Regulation of FFAT Motifs by Phosphorylation

A question that was left open by Freyre et al. pertained to the origin of several MIGA2 species visible in western blotting experiments. This aspect was recently clarified in work by Xu and Wang et al. focusing on mitoguardin (Miga) in fly neurons (Zhang et al., 2016). Xu and Wang et al. revealed that the FFAT motif in fly Miga is activated by phosphorylation. A first indication for regulation of FFAT motifs by phosphorylation was already obtained in earlier work by Mikitova et al. (Mikitova and Levine, 2012). Indeed, some of the phosphoserines in Miga are found directly within the FFAT motif itself and their phospho-status proved critical for the interaction with fly Vap33, an ortholog of the mammalian VAPs.

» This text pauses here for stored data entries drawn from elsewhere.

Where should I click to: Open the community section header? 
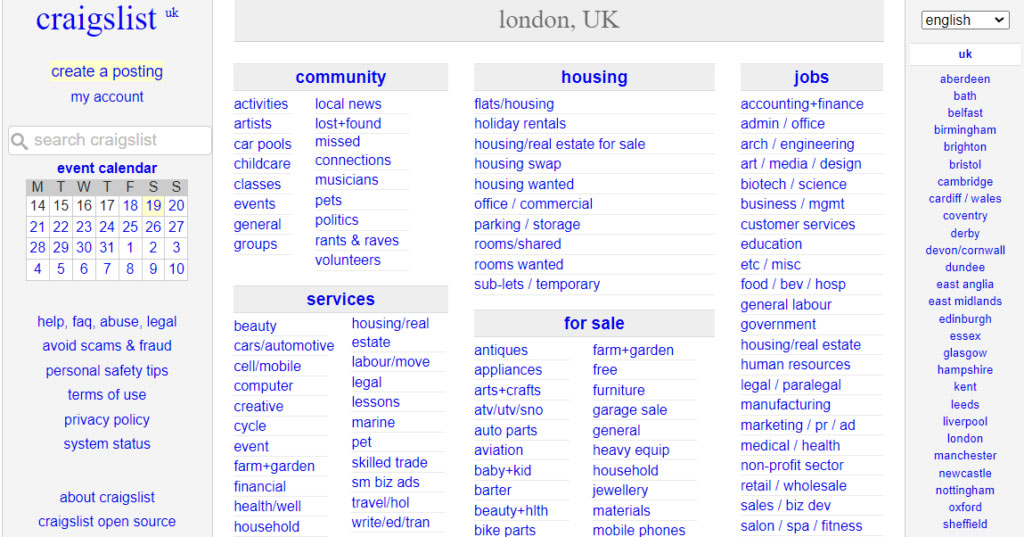[x=340, y=77]
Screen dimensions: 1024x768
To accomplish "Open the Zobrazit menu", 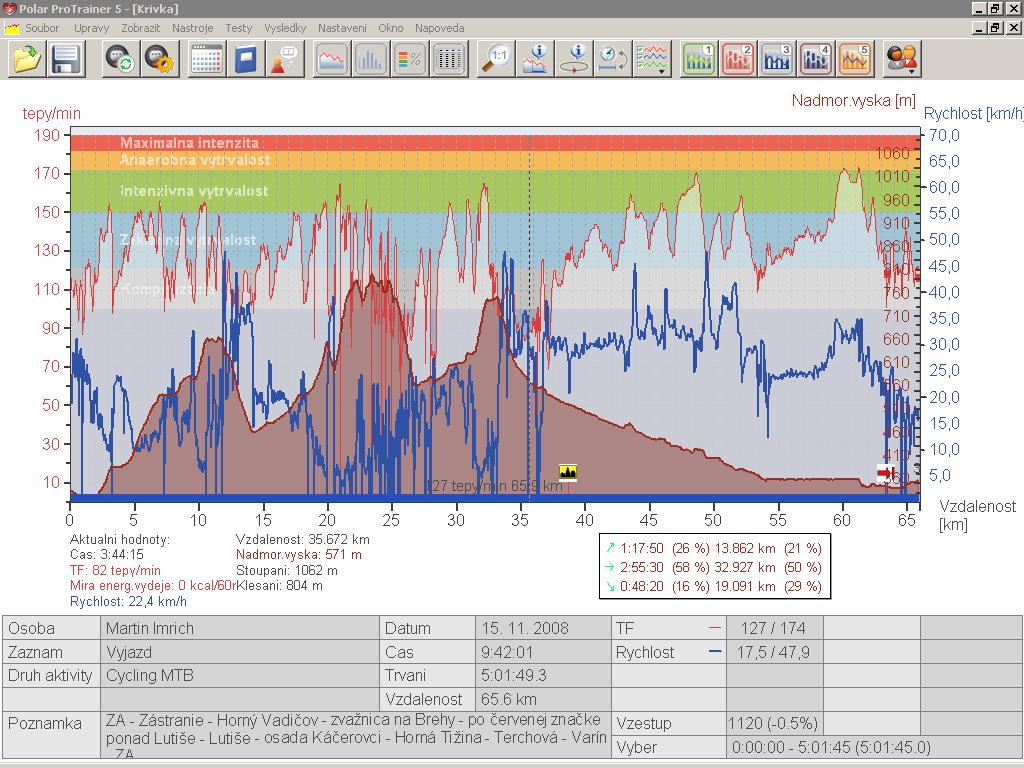I will [x=140, y=28].
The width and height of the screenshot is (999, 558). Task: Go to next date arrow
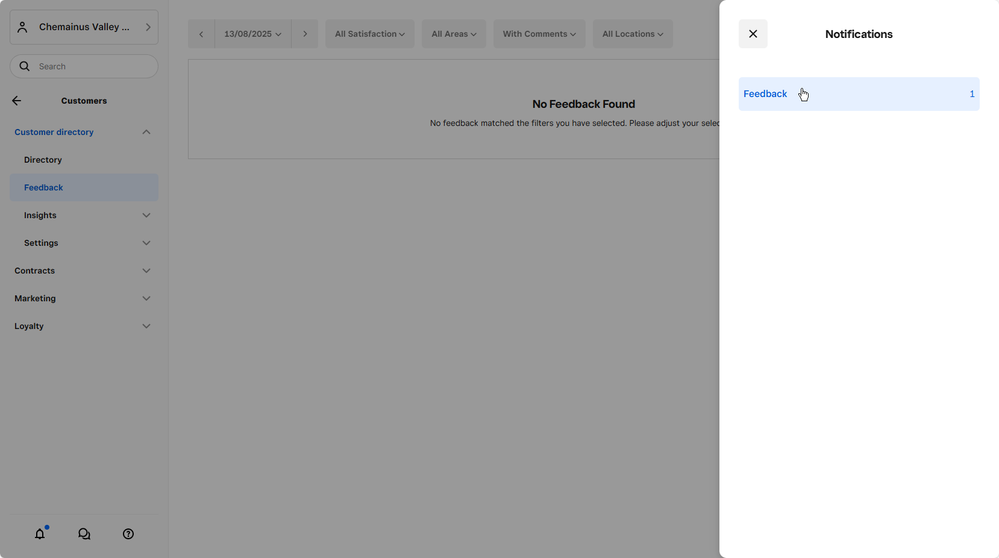click(305, 34)
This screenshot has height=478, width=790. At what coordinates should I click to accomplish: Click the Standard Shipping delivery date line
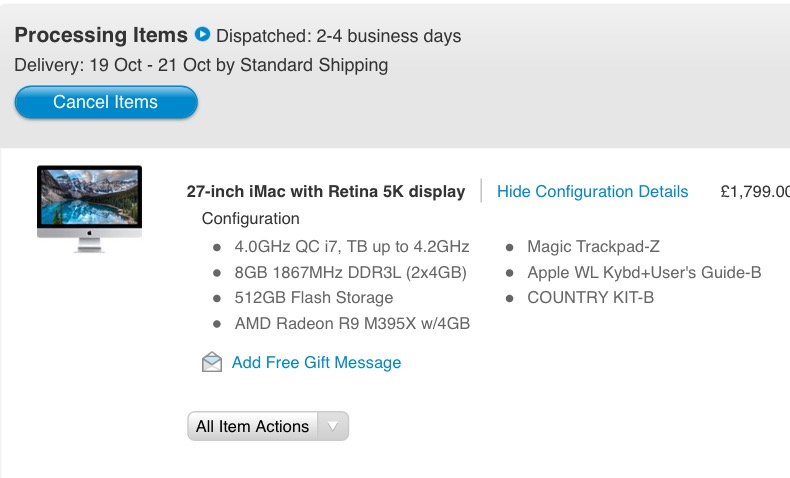pos(201,66)
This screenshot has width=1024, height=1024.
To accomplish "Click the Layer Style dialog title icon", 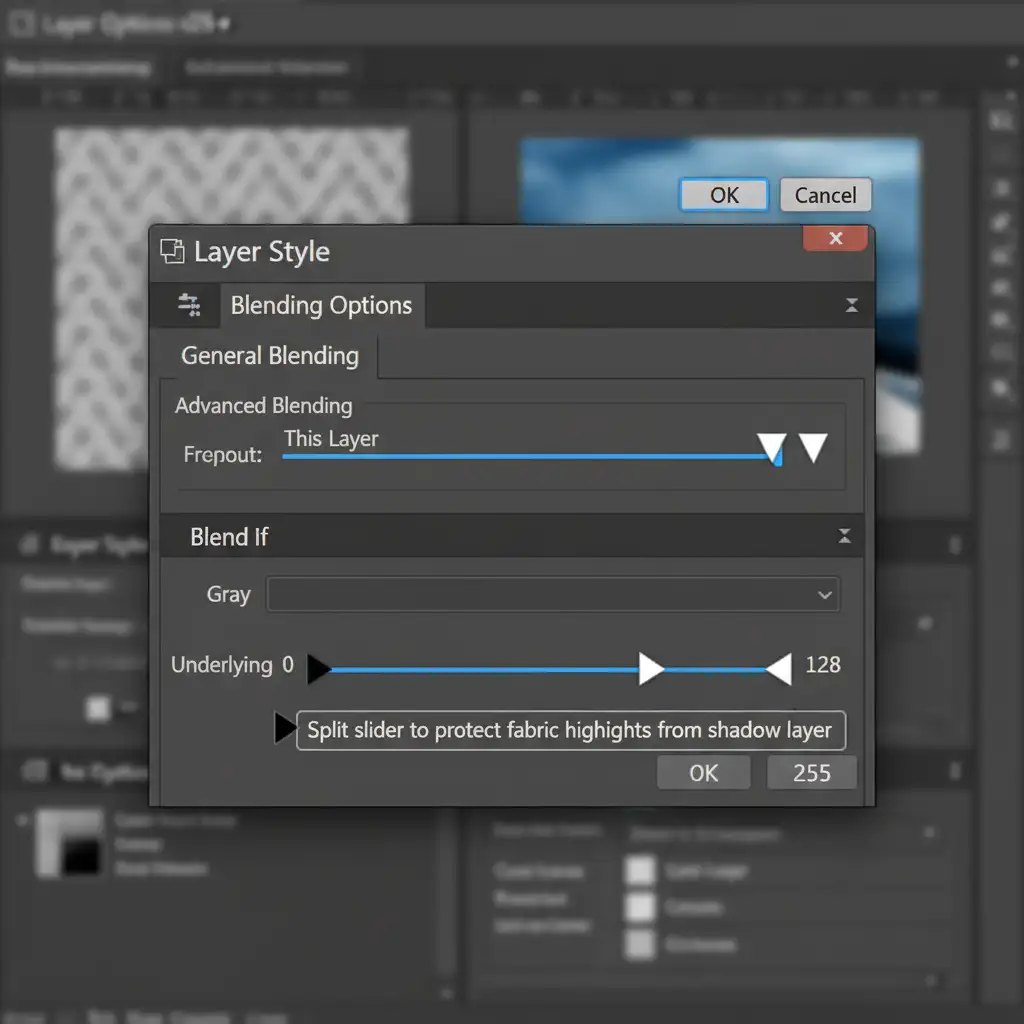I will click(173, 252).
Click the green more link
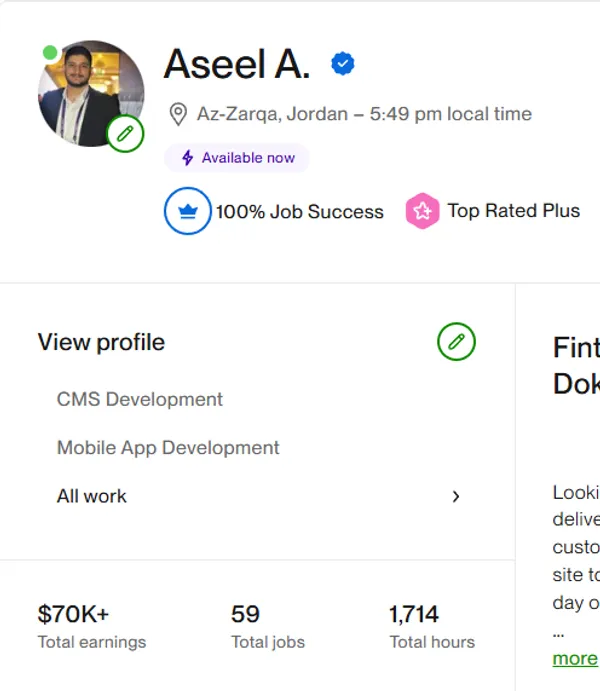 (574, 658)
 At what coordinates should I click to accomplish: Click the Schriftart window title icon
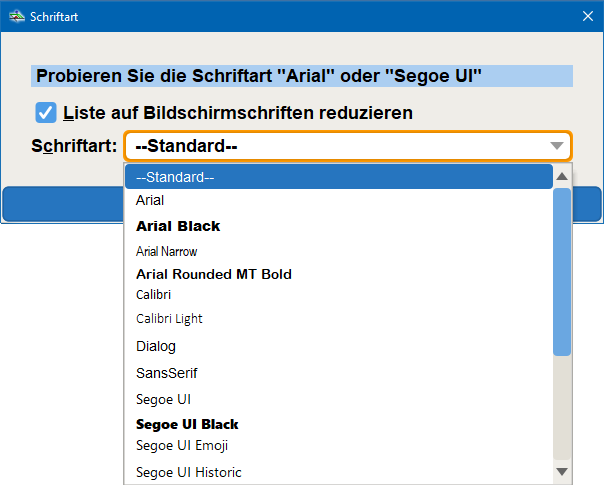(17, 16)
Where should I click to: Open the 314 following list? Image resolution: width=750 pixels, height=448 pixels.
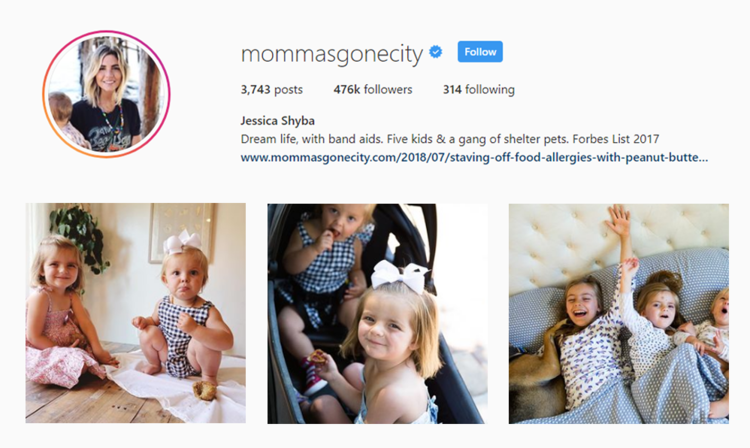tap(479, 89)
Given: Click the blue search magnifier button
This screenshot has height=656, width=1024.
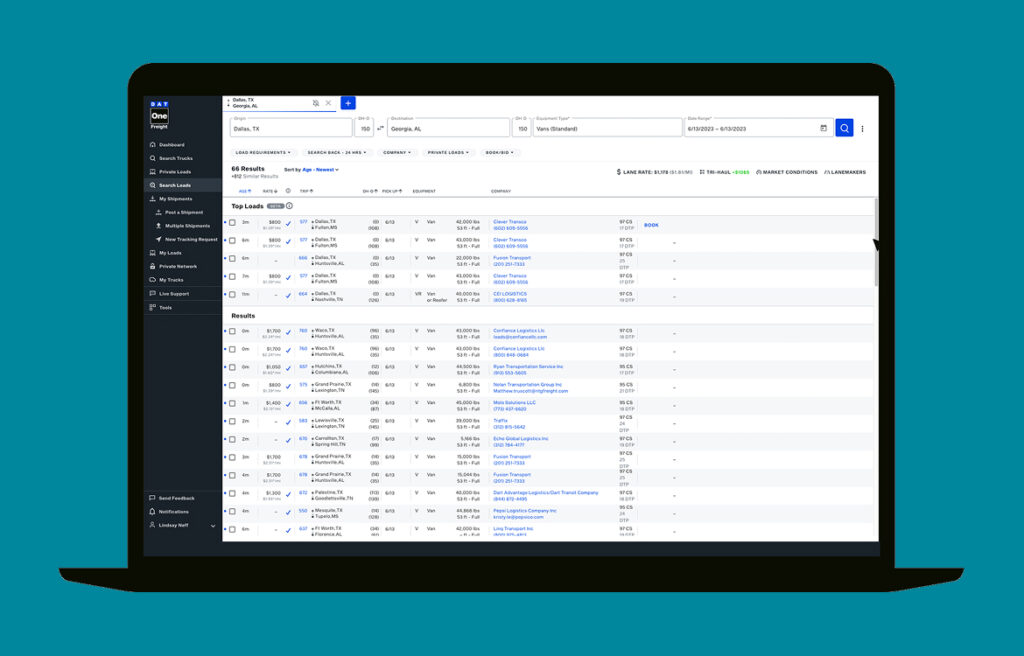Looking at the screenshot, I should (x=844, y=128).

Importantly, Di Mattia, Martinet, and Ikhlef et al. have recently shown that the FFAT motif in MIGA2 belongs to an entirely new subclass of non-conventional FFAT motifs called Phospho-FFAT motifs (Di Mattia et al., 2020). Bioinformatic analyses predicted more than 100 candidates in the human proteome possibly containing Phospho-FFAT motifs, with MIGA2 topping the list (Di Mattia et al., 2020). The extensive biochemical and structural validation of the interaction between Phospho-FFAT motifs and the Major Sperm Protein (MSP) domains in VAP and MOSPD2 proteins suggest a completely new regulatory function of FFAT motifs by phosphorylation. Since the activation of the FFAT motif in MIGA2 by phosphorylation is critical for the interaction with MSP domains, these findings provide evidence for an exciting novel mechanism that is likely used to dynamically regulate the formation of organelle interfaces.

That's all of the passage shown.